A Gordon for me, what an excellent read, really down to earth and I am sure many National Service men who served in Cyprus will be very impressed as it is so authentic and true to the many who served there. It is in my view the best down to earth book ever written, I will keep my copy as a memento.
Enjoying ur book, found this part funny, pure jock banter at its best lol “Jesus, Corporal,” he said to Kevin with a very pained look on his face, “A hope ye can help me. I’ve bin mixinmadoses.” He promptly opened his fly and thumped his huge thick and bloody member onto the table right next to Kevin’s plate. Kevin jumped a mile. “For Christ sake, Jock. What the hell is that?” Turned out it was a raw turkey neck Jock had come across in his kitchen duties. This was the time of the dreaded rabbit disease myxomatosis. Mind you, Jock really had ‘mixed his doses’ in the past which made the situation all the more plausible.

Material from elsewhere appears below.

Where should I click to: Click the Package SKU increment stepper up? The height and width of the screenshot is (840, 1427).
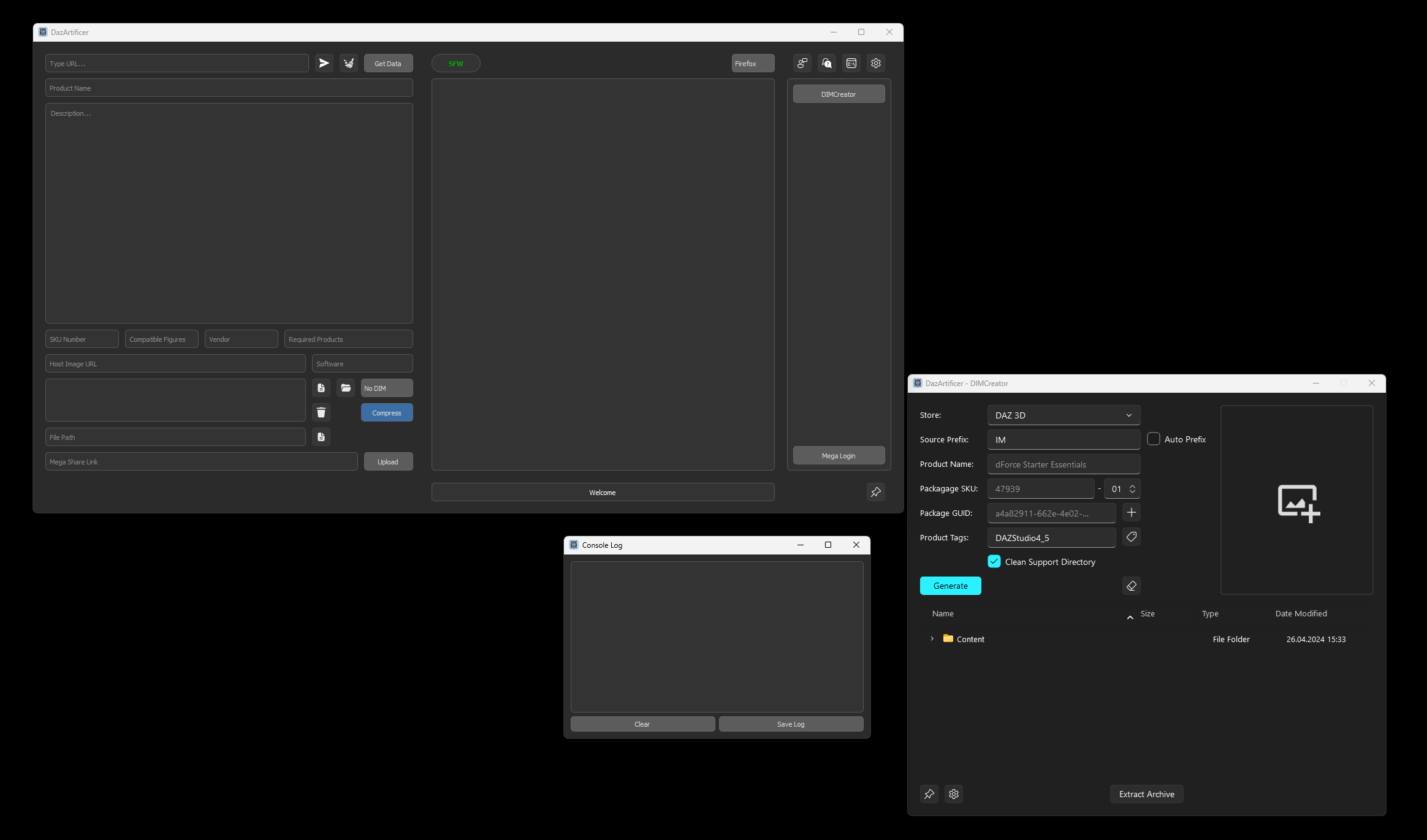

The book is an excellent read, giving an account of the author’s earlier years before being called up for National Service and then finding himself in Cyprus – a whole different world for a 19 year old. I was able to relate to some of the places mentioned, such as Aberdeen Camp (Xeros), and others, having visited these areas while doing my own research. It seems the Gordon Highlanders in fact introduced the name Aberdeen Camp. It was interesting to note that Brian had said there were many of the servicemen who really had no idea why they were in Cyprus and what was going on and they just carried out their duties because they were ordered to do so. In later years Brian thought a lot about the situation in Cyprus all those years before and has been able to glean a lot more information of what was actually happening. This is also included in his book and like many others, the experience made him a lot more worldly-wise and probably helped him to understand many things that may have come across his path, as he grew older, from a different perspective. There are certain accounts of happenings in Cyprus by British servicemen, which surprised me, although I had heard of some accounts from other sources and was not sure at the time of their authenticity. Brian’s book is dedicated to the 16 Gordon Highlanders who lost their lives in Cyprus, 13 in a forest fire in the Troodos Mountains, where 8 servicemen from other regiments also lost their lives. For those who are interested in military history and in particular British servicemen in Cyprus in the 1950s, you will definitely like reading this book which can be obtained from Ringwood Publishing online shop, Waterstones online and is also available from Amazon, Booksource and Bokus.